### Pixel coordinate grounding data
◆ ◆ ◆ ◆
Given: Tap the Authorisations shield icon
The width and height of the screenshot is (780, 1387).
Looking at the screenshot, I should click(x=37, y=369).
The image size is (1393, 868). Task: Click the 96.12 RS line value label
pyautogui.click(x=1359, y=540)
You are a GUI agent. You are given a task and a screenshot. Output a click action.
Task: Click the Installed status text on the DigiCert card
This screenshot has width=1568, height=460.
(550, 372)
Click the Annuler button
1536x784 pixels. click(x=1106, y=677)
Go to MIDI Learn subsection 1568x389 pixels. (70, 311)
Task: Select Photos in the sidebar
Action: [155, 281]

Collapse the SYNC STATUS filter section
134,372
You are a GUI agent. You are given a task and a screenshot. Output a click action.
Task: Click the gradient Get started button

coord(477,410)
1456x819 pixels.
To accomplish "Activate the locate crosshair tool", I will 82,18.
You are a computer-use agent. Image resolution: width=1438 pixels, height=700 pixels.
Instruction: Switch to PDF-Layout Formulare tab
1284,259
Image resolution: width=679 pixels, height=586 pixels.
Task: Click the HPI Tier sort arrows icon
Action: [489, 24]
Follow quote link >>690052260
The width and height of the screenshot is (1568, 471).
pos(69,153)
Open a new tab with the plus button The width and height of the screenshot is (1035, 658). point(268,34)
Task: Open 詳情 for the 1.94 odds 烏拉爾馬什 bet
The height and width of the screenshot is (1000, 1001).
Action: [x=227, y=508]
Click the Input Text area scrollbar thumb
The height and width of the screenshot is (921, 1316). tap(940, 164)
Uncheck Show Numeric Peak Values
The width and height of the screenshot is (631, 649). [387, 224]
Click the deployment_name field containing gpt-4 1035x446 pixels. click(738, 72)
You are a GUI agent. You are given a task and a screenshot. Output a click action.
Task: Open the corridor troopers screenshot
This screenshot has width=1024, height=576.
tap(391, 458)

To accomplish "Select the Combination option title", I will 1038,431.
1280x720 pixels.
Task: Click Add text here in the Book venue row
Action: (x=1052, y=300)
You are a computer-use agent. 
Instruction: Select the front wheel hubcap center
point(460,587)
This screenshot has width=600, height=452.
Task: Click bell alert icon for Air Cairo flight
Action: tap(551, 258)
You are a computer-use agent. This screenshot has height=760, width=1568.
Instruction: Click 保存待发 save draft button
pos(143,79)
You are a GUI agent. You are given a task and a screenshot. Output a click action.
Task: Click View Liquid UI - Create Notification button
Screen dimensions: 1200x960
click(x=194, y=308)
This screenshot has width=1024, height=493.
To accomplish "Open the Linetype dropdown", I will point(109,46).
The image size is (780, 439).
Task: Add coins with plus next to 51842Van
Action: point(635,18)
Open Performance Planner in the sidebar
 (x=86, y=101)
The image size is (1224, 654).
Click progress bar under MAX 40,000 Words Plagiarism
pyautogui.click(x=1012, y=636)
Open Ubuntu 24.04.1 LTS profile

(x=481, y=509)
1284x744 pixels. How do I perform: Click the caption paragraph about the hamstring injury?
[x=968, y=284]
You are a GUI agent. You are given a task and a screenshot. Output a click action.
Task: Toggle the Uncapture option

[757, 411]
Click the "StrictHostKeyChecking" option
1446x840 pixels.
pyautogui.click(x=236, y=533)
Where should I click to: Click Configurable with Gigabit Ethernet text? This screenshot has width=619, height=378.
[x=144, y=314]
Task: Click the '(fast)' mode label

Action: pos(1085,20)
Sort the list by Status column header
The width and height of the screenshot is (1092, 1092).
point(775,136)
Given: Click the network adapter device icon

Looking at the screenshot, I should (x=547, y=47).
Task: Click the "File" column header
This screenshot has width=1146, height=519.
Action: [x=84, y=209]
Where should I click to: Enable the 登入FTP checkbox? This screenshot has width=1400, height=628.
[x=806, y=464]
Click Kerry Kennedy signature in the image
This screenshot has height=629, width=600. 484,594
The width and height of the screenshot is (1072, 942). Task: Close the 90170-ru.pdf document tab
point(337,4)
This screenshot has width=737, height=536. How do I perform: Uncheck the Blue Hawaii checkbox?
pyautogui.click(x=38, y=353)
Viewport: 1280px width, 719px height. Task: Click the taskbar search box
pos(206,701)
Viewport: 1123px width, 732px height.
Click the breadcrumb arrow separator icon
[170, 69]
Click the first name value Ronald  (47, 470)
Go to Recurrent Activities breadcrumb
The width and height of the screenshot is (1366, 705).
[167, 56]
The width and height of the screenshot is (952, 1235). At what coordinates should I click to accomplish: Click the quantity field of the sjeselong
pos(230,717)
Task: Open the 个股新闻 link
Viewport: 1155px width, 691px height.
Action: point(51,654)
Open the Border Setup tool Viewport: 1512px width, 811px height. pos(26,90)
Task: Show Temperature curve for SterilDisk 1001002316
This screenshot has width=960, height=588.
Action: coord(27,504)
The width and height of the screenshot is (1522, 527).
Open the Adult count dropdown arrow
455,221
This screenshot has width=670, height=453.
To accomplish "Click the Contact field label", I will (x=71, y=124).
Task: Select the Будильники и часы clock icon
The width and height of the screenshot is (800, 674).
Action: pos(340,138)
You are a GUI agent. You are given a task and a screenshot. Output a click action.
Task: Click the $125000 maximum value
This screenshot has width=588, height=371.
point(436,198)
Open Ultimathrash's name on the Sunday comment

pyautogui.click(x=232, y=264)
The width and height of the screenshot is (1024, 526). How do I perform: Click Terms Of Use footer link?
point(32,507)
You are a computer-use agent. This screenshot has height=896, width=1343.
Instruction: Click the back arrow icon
◆ ◆ ◆ ◆
### What you should do
The records above are to be restated word for word, in full.

### Answer to the exercise
Given: Tap the Authorisations shield icon
The width and height of the screenshot is (780, 1387).
Looking at the screenshot, I should click(x=37, y=369).
The image size is (1393, 868). Task: Click the 96.12 RS line value label
pyautogui.click(x=1359, y=540)
You are a GUI agent. You are given a task and a screenshot. Output a click action.
Task: Click the Installed status text on the DigiCert card
This screenshot has width=1568, height=460.
(550, 372)
Click the Annuler button
1536x784 pixels. click(x=1106, y=677)
Go to MIDI Learn subsection 1568x389 pixels. (70, 311)
Task: Select Photos in the sidebar
Action: [155, 281]

Collapse the SYNC STATUS filter section
134,372
You are a GUI agent. You are given a task and a screenshot. Output a click action.
Task: Click the gradient Get started button

coord(477,410)
1456x819 pixels.
To accomplish "Activate the locate crosshair tool", I will 82,18.
You are a computer-use agent. Image resolution: width=1438 pixels, height=700 pixels.
Instruction: Switch to PDF-Layout Formulare tab
1284,259
Image resolution: width=679 pixels, height=586 pixels.
Task: Click the HPI Tier sort arrows icon
Action: [489, 24]
Follow quote link >>690052260
The width and height of the screenshot is (1568, 471).
pos(69,153)
Open a new tab with the plus button The width and height of the screenshot is (1035, 658). point(268,34)
Task: Open 詳情 for the 1.94 odds 烏拉爾馬什 bet
The height and width of the screenshot is (1000, 1001).
Action: [x=227, y=508]
Click the Input Text area scrollbar thumb
The height and width of the screenshot is (921, 1316). tap(940, 164)
Uncheck Show Numeric Peak Values
The width and height of the screenshot is (631, 649). [387, 224]
Click the deployment_name field containing gpt-4 1035x446 pixels. click(738, 72)
You are a GUI agent. You are given a task and a screenshot. Output a click action.
Task: Open the corridor troopers screenshot
This screenshot has width=1024, height=576.
tap(391, 458)

To accomplish "Select the Combination option title", I will 1038,431.
1280x720 pixels.
Task: Click Add text here in the Book venue row
Action: (x=1052, y=300)
You are a computer-use agent. 
Instruction: Select the front wheel hubcap center
point(460,587)
This screenshot has width=600, height=452.
Task: Click bell alert icon for Air Cairo flight
Action: tap(551, 258)
You are a computer-use agent. This screenshot has height=760, width=1568.
Instruction: Click 保存待发 save draft button
pos(143,79)
You are a GUI agent. You are given a task and a screenshot. Output a click action.
Task: Click View Liquid UI - Create Notification button
Screen dimensions: 1200x960
click(x=194, y=308)
This screenshot has width=1024, height=493.
To accomplish "Open the Linetype dropdown", I will point(109,46).
The image size is (780, 439).
Task: Add coins with plus next to 51842Van
Action: point(635,18)
Open Performance Planner in the sidebar
 (x=86, y=101)
The image size is (1224, 654).
Click progress bar under MAX 40,000 Words Plagiarism
pyautogui.click(x=1012, y=636)
Open Ubuntu 24.04.1 LTS profile

(x=481, y=509)
1284x744 pixels. How do I perform: Click the caption paragraph about the hamstring injury?
[x=968, y=284]
You are a GUI agent. You are given a task and a screenshot. Output a click action.
Task: Toggle the Uncapture option

[757, 411]
Click the "StrictHostKeyChecking" option
1446x840 pixels.
pyautogui.click(x=236, y=533)
Where should I click to: Click Configurable with Gigabit Ethernet text? This screenshot has width=619, height=378.
[x=144, y=314]
Task: Click the '(fast)' mode label

Action: pos(1085,20)
Sort the list by Status column header
The width and height of the screenshot is (1092, 1092).
point(775,136)
Given: Click the network adapter device icon

Looking at the screenshot, I should (x=547, y=47).
Task: Click the "File" column header
This screenshot has width=1146, height=519.
Action: [x=84, y=209]
Where should I click to: Enable the 登入FTP checkbox? This screenshot has width=1400, height=628.
[x=806, y=464]
Click Kerry Kennedy signature in the image
This screenshot has height=629, width=600. 484,594
The width and height of the screenshot is (1072, 942). Task: Close the 90170-ru.pdf document tab
point(337,4)
This screenshot has width=737, height=536. How do I perform: Uncheck the Blue Hawaii checkbox?
pyautogui.click(x=38, y=353)
Viewport: 1280px width, 719px height. Task: Click the taskbar search box
pos(206,701)
Viewport: 1123px width, 732px height.
Click the breadcrumb arrow separator icon
[170, 69]
Click the first name value Ronald  (47, 470)
Go to Recurrent Activities breadcrumb
The width and height of the screenshot is (1366, 705).
[167, 56]
The width and height of the screenshot is (952, 1235). At what coordinates should I click to accomplish: Click the quantity field of the sjeselong
pos(230,717)
Task: Open the 个股新闻 link
Viewport: 1155px width, 691px height.
Action: point(51,654)
Open the Border Setup tool Viewport: 1512px width, 811px height. pos(26,90)
Task: Show Temperature curve for SterilDisk 1001002316
This screenshot has width=960, height=588.
Action: coord(27,504)
The width and height of the screenshot is (1522, 527).
Open the Adult count dropdown arrow
455,221
This screenshot has width=670, height=453.
To accomplish "Click the Contact field label", I will (x=71, y=124).
Task: Select the Будильники и часы clock icon
The width and height of the screenshot is (800, 674).
Action: pos(340,138)
You are a GUI agent. You are given a task and a screenshot. Output a click action.
Task: Click the $125000 maximum value
This screenshot has width=588, height=371.
point(436,198)
Open Ultimathrash's name on the Sunday comment

pyautogui.click(x=232, y=264)
The width and height of the screenshot is (1024, 526). How do I perform: Click Terms Of Use footer link?
point(32,507)
You are a computer-use agent. This screenshot has height=896, width=1343.
Instruction: Click the back arrow icon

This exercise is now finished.